Variables with missing data > 90%, a single category > 90%, a coefficient of variation < 0.01 were deleted31.

Data partitioning and dataset building

The patients at Sichuan Provincial People’s Hospital were divided into a training set and test set at a ratio of 8:2 and were used to train and test models respectively. Patients at Chengdu First People’s Hospital were used to detect the developed models externally.

Some of the missing clinical information, such as height, weight, history of motion sickness, and/or PONV, was collected by the research assistant on the phone; the other missing data, such as PCA regimen, were filled in using the random forest method.

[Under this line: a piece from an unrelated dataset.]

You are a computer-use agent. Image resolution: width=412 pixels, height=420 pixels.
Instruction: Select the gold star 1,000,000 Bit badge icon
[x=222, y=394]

To minimize the adverse impact of data imbalance on prediction performance, the synthetic minority oversampling technique (SMOTE) and the borderline synthetic minority oversampling technique (BSMOTE) were applied. Three variable selection methods were used: (1) the Boruta screening method which is a feature selection algorithm to identify the minimal set of relevant variables; (2) the Lasso screening method which evaluates the importance of variables and output the results by introducing a penalization parameter penalizing and discarding unimportant variables; and (3) recursive feature elimination(RFE), which selects those features in a training dataset that are more or most relevant in predicting the target variable (Fig. 4)31,32.

Figure 4
figure 4

Flowchart. RF random forest, AUC area under the curve.

Model development

In this process, 9 machine learning algorithms were trained for binary classification and applied to develop predictive models, including logistic regression, random forest, stochastic gradient descent (SGD), extreme Gradient Boosting (XGBoost), K-nearest neighbor (KNN), support vector classify (SVC), decision tree, category boosting (CatBoost), multilayer perceptron (MLP)31,32. The dataset of Sichuan Provincial People's Hospital was divided into a training set and a test set at a ratio of 8:2; the training set was used to build models, and the test set was used to evaluate the predictive performance of the models. Internal validation was conducted with tenfold cross-validation in the training set (Fig. 4)31.

Model evaluation

We used the AUC, accuracy, precision, recall rate, F1 value and area under the precision-recall curve (AUPRC) to evaluate the predictive performance of the model31. The AUCs of different models were compared, and the model with the largest AUC was selected to develop a PONV prediction system of PCA. SHAP helped to explain the contribution of variables to the model31. We applied the best model to patients in Chengdu First People’s Hospital and used the same quantitative metrics to evaluate the performance of the model (Fig. 4).

Sample size validation

To estimate the impact of sample sizes on predictive performance, 10% of the samples were randomly extracted from the training set to train the model, and the AUC was evaluated in the test set. The training samples increased from 10 to 100% in increments of 10%. The above process was repeated 100 times, and the results were plotted on a line graph31. The contribution of a sample size to improve the prediction performance of models was assessed according to the inflection point change on the line graph.

Statistical analysis

Continuous variables were described by mean and standard deviation, whereas categorical variables were expressed in terms of frequencies and percentages. Analysis of variance (ANOVA) and rank sum test were used for univariate analysis. Hypothesis testing and model building were implemented using the stats and sklearn packages in Python (V.3.8)31.